5 Ways to Tell Whether You're a High Performer or a Workaholic

Productive and busy, we all know, are two fundamentally different things. The trouble is they can sometimes look a lot like each other, at least on the surface. That makes it easy for entrepreneurs to mistake their own packed schedules—or those of their employees—for evidence of exceptional achievement.

What’s needed is a gut check—a quick list of questions to help you determine if a person is a genuine high performer, working hard in a sustainable way toward well-defined and important goals, or a workaholic, who is burning himself out running around endlessly without a clear focus.

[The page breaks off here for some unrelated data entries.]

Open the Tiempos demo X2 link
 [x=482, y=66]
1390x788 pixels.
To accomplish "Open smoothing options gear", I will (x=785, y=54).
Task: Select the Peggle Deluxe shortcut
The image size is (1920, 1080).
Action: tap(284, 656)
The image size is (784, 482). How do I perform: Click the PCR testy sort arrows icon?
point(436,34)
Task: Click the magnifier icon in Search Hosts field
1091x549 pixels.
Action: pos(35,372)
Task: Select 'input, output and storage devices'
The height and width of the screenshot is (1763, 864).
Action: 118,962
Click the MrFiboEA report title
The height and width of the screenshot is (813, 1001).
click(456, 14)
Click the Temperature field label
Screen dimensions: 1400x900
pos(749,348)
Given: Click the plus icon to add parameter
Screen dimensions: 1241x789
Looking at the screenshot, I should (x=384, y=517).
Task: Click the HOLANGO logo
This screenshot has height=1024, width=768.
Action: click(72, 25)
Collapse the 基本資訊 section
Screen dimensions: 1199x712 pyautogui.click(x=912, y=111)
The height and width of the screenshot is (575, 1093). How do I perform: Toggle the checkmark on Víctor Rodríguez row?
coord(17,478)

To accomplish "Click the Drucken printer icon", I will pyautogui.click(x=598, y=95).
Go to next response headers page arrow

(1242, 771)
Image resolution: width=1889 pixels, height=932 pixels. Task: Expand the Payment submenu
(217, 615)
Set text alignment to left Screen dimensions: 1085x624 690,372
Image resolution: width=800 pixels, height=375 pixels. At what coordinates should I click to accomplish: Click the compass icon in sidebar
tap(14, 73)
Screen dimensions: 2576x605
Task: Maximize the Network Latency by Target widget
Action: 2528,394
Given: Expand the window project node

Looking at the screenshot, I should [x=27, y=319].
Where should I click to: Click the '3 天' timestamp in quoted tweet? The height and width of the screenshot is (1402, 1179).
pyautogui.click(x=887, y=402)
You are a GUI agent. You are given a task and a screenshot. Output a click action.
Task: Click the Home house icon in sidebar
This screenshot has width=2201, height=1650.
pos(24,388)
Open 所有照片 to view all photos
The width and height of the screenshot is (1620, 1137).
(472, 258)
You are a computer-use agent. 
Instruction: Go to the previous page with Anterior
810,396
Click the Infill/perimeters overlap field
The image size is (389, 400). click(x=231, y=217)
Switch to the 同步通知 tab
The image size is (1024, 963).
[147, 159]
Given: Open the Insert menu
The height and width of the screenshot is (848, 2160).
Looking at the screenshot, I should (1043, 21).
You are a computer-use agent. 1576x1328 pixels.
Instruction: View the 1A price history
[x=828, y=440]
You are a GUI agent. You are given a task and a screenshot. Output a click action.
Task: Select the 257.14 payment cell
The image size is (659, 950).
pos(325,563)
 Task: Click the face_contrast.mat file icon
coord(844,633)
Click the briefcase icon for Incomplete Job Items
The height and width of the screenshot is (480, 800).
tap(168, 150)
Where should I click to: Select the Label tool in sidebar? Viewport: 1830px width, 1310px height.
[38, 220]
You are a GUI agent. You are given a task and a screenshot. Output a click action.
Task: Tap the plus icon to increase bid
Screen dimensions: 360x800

Jullien Gordon, founding partner of consultancy New Higher, thinks he has developed just such a test. In a LinkedIn Influencer column recently, he shared a list of questions you can use to tell if all that frantic activity you or your staff is engaged in is a sign of actual business progress or simply the byproduct of workaholism.

Here are five of them:


1. What’s Your Goal?

High performers work plenty of insane days, but they always have specific reasons for doing it. It’s not simply the status quo. If there’s nothing that can get done at the moment, a high performer won’t manufacture busy work for herself. A workaholic will.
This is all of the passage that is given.